Love is often compared to a flower; but love cannot, like a flower, grow on a dunghill. It requires a pure, chaste soul, and it requires the fostering sunshine of sympathy and adoration. To a Tahitian a woman was merely a toy to amuse him. He liked her as he liked his food and drink, or his cool plunge into the waves, for the reason that she pleased his senses. He could not feel sentimental love for her, since, far from adoring her, he did not even respect or well-treat her. Ellis (I., 109) relates that

"The men were allowed to eat the flesh of the pig, and of fowls, and a variety of fish, cocoanuts, and plantains, and whatever was presented as an offering to the gods; these the females, on pain of death, were forbidden to touch, as it was supposed they would pollute them. The fires at which the men's food was cooked were also sacred, and were forbidden to be used by the females. The baskets in which their provision was kept, and the house in which the men ate, were also sacred, and prohibited to the females under the same cruel penalty. Hence the inferior food, both for wives, daughters, etc., was cooked at separate fires, deposited in distinct baskets, and eaten in lonely solitude by the females, in little huts erected for the purpose."

Not content with this, when one man wished to abuse another in a particularly offensive way he would use some expression referring to this degraded condition of the women, such as "mayst thou be baked as food for thy mother." Young children were deliberately taught to disregard their mother, the father encouraging them in their insults and violence (205). Cook (220) found that Tahitian women were often treated with a degree of harshness, or rather "brutality," which one would scarcely suppose a man would bestow on an object for whom he had the least affection. Nothing, however, is more common than "to see the men beat them without mercy" (II., 220). They killed more female than male infants, because, as they said, the females were useless for war, the fisheries, or the service of the temple. For the sick they had no sympathy; at times they murdered them or buried them alive. (Ellis, I., 340; II., 281.) In battle they gave no quarter, even to women or children. (Hawkesworth, II., 244.)

"Every horrid torture was practised. The females experienced brutality and murder, and the tenderest infants were perhaps transfixed to the mother's heart by a ruthless weapon—caught up by ruffian hands, and dashed against the rocks or the trees—or wantonly thrown up into the air, and caught on the point of the warrior's spear, where it writhed in agony, and died, … some having two or three infants hanging on the spear they bore across their shoulders" (I., 235-36). The bodies of females slain in war were treated with "a degree of brutality as inconceivable as it was detestable."

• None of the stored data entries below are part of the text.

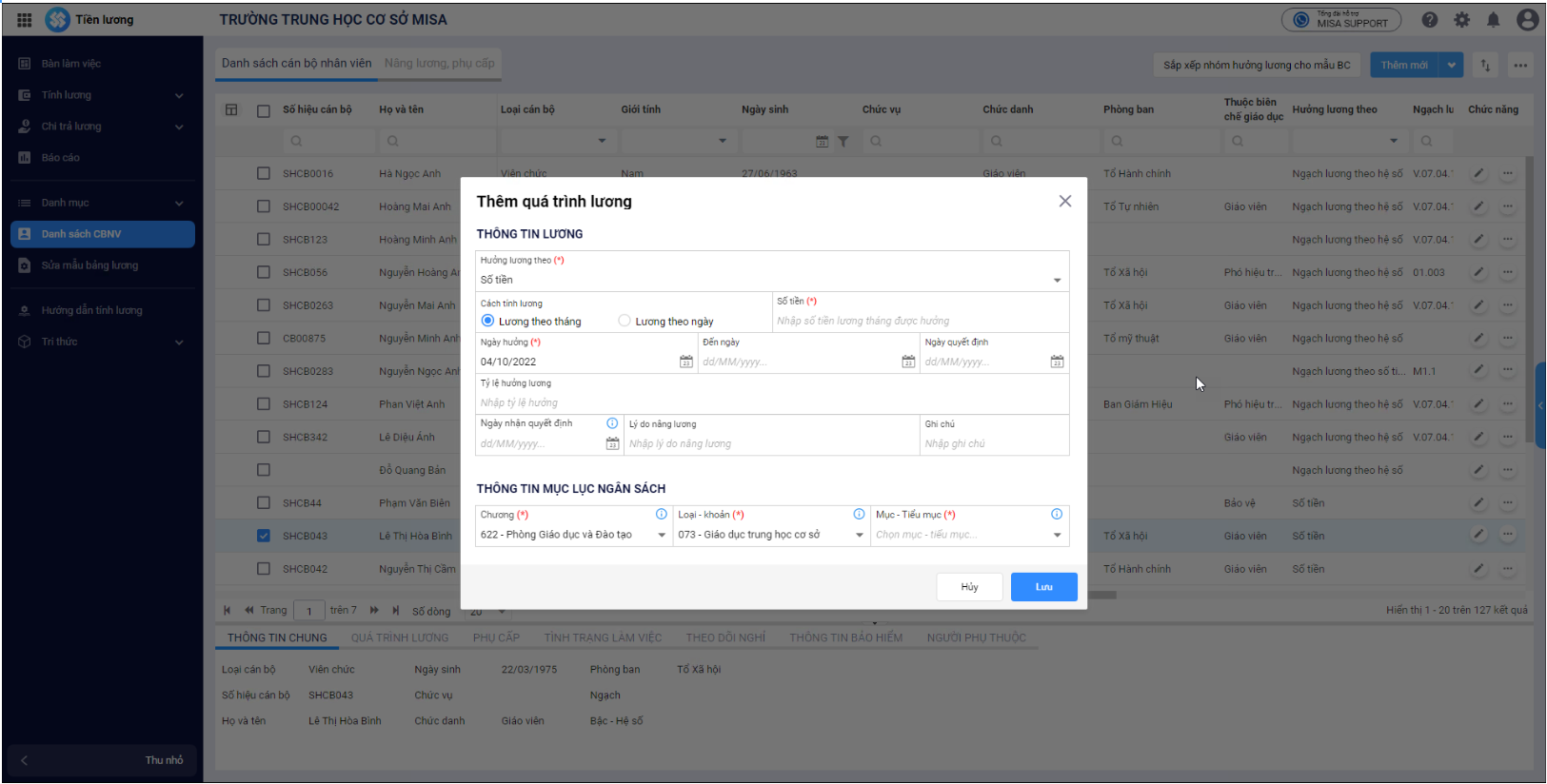Image resolution: width=1547 pixels, height=784 pixels.
Task: Uncheck the SHCB043 row checkbox
Action: coord(264,536)
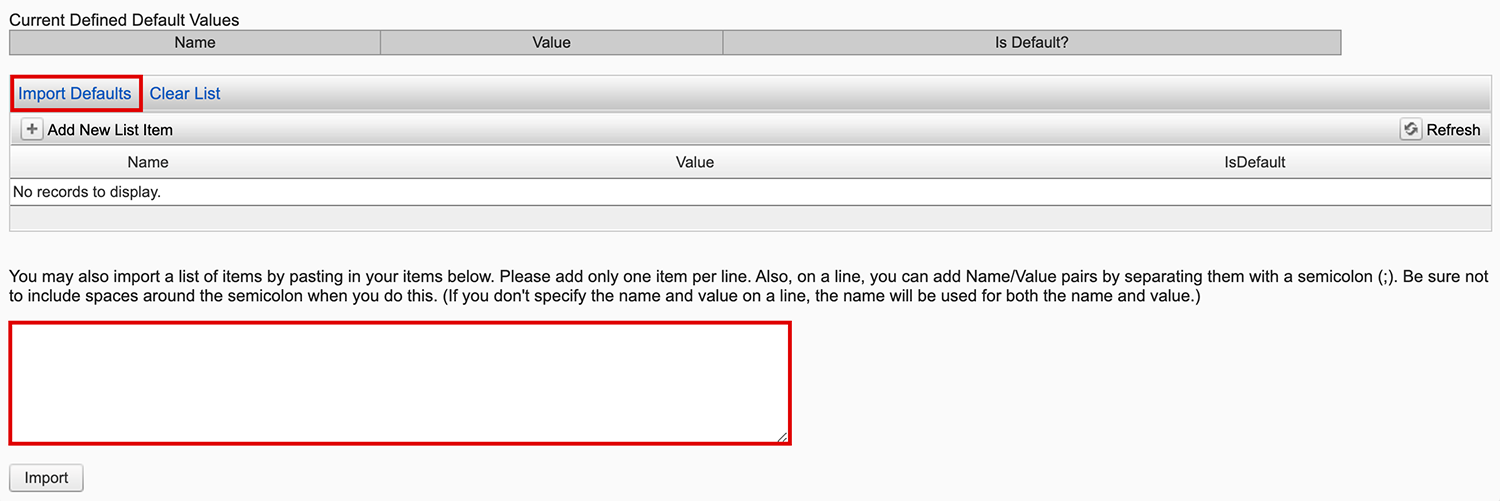
Task: Select the Value header in defaults table
Action: point(551,42)
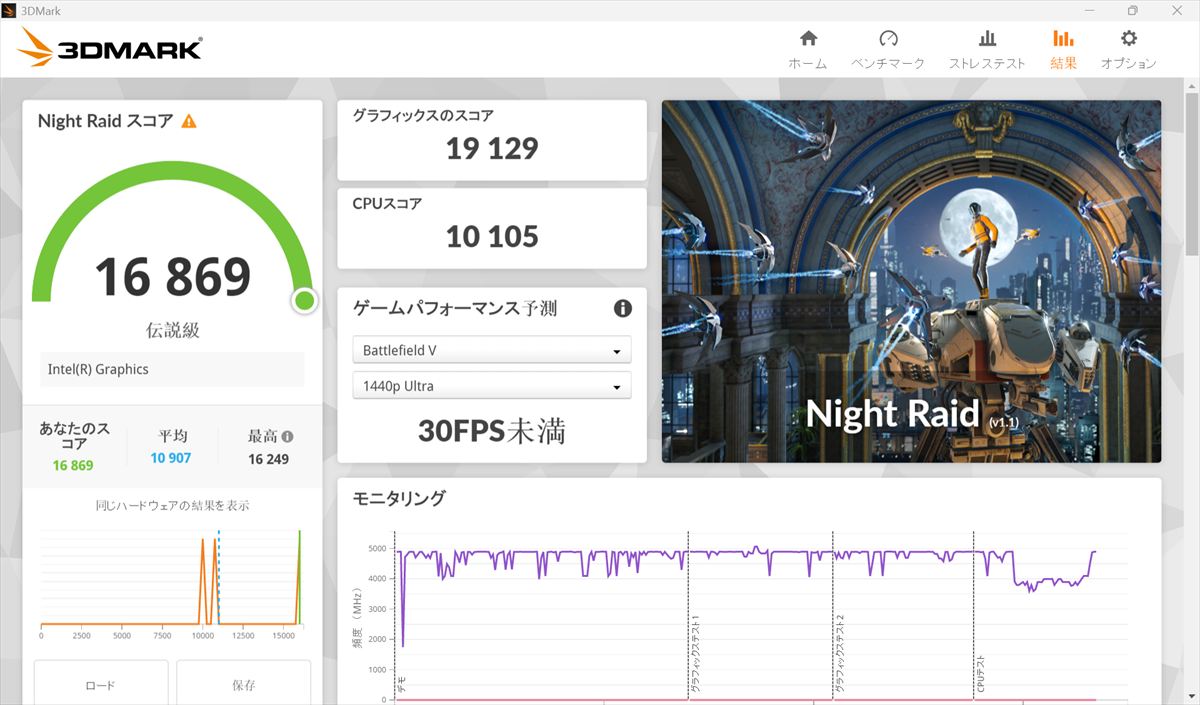Click the 3DMark logo in header
This screenshot has height=705, width=1200.
tap(111, 47)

TWO STORIES OF TAHITIAN INFATUATION

While ferocity, cruelty, habitual wantonness and general coarseness are fatal obstacles to sentimental love, they may be accompanied, as we have seen, by the violent sensual infatuation which is so often mistaken for love. Unsuccessful Tahitian suitors have been known to commit suicide under the influence of revenge and despair, as is stated by Ellis (I., 209), who also notes two instances of violent individual preference.

The chief of Eimeo, twenty years old, of a mild disposition, became attached to a Huahine girl and tendered proposals of marriage. She was a niece of the principal roatira in the island, but though her family was willing, she declined all his proposals. He discontinued his ordinary occupations, and repaired to the habitation of the individual whose favor he was so anxious to obtain. Here he appeared subject to the deepest melancholy, and from morning to night, day after day, he attended his mistress, performing humiliating offices with apparent satisfaction. His disappointment finally became the topic of general conversation. At length the girl was induced to accept him. They were publicly married and lived very comfortably together for a few months, when the wife died.

In the other instance the girl was the lover and the man unwilling. A belle of Huahine became exceedingly fond of the society of a young man who was temporarily staying on the island and living in the same house. It was soon intimated to him that she wished to become his companion for life. The intimation, however, was disregarded by the young man, who expressed his intention to prosecute his voyage. The young woman became unhappy, and made no secret of the cause of her distress. She was assiduous in redoubling her efforts to please the individual whose affection she was desirous to retain. At this period Ellis never saw him either in the house of his friend or walking abroad without the young woman by his side. Finding the object of her attachment, who was probably about eighteen years of age, unmoved by her attentions, she not only became exceedingly unhappy, but declared that if she continued to receive the same indifference and neglect, she would either strangle or drown herself. Her friends now interfered, using their endeavors with the young man. He relented, returned the attentions he had received, and the two were married. Their happiness, however, was of short duration. The attachment which had been so ardent in the bosom of the young woman before marriage was superseded by a dislike as powerful, and though he seemed not unkind to her, she not only treated him with insult but finally left him.

"The marriage tie," says Ellis (I., 213),

"was probably one of the weakest and most brittle that existed among them; neither party felt themselves bound to abide by it any longer than it suited their convenience. The slightest cause was often sufficient to occasion or justify the separation."